Hypoxia-induced microRNA-424 expression in human endothelial cells regulates HIF-α isoforms and promotes angiogenesis

Adaptive changes to oxygen availability are critical for cell survival and tissue homeostasis. Prolonged oxygen deprivation due to reduced blood flow to cardiac or peripheral tissues can lead to myocardial infarction and peripheral vascular disease, respectively. Mammalian cells respond to hypoxia by modulating oxygen-sensing transducers that stabilize the transcription factor hypoxia-inducible factor 1 alpha (HIF-1 alpha), which transactivates genes governing angiogenesis and metabolic pathways. Oxygen-dependent changes in HIF-1 alpha levels are regulated by proline hydroxylation and proteasomal degradation. Here we provide evidence for what we believe is a novel mechanism regulating HIF-1 alpha levels in isolated human ECs during hypoxia. Hypoxia differentially increased microRNA-424 (miR-424) levels in ECs. miR-424 targeted cullin 2 (CUL2), a scaffolding protein critical to the assembly of the ubiquitin ligase system, thereby stabilizing HIF-alpha isoforms. Hypoxia-induced miR-424 was regulated by PU.1-dependent transactivation. PU.1 levels were increased in hypoxic endothelium by RUNX-1 and C/EBP alpha.

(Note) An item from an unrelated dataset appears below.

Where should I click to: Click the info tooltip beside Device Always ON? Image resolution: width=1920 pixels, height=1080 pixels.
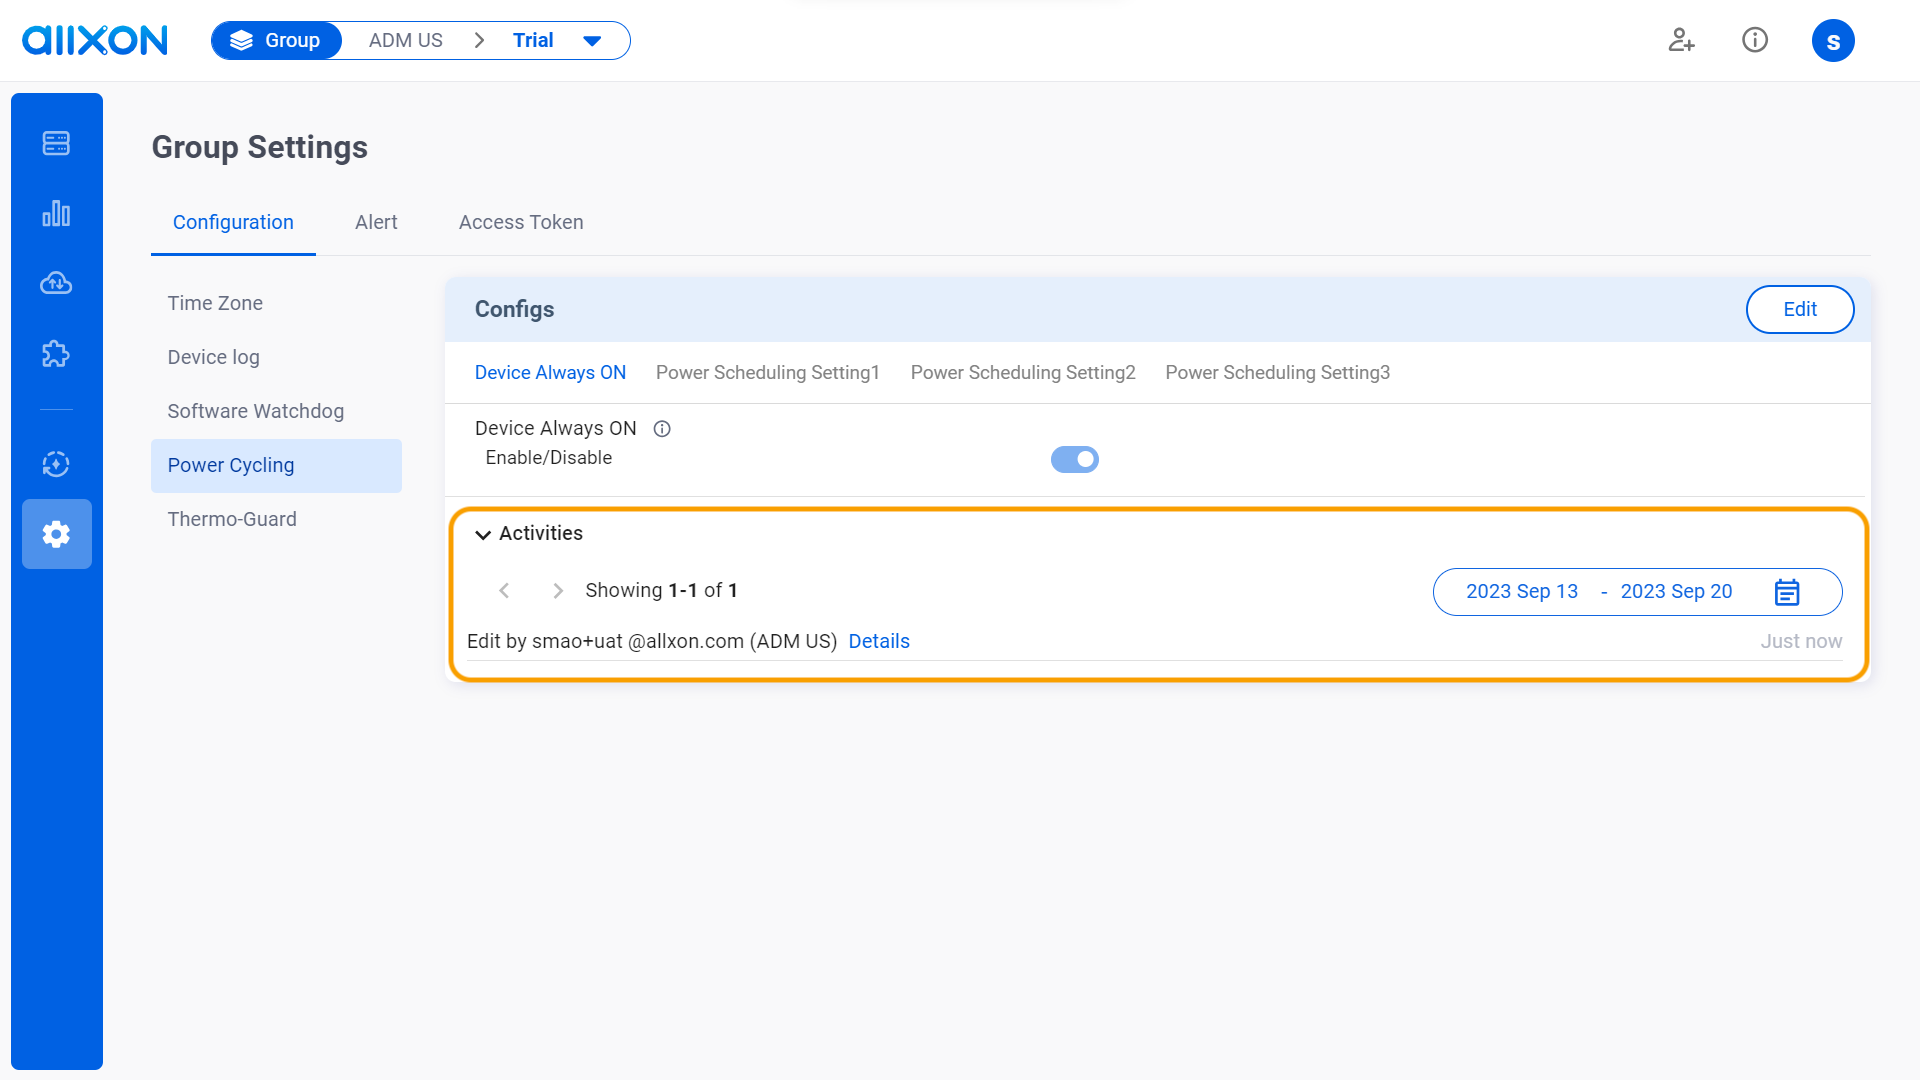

Furthermore, miR-424 promoted angiogenesis in vitro and in mice, which was blocked by a specific morpholino. The rodent homolog of human miR-424, mu-miR-322, was significandy upregulated in parallel with HIF-1 alpha in experimental models of ischemia. These results suggest that miR-322/424 plays an important physiological role in post-ischemic vascular remodeling and angiogenesis.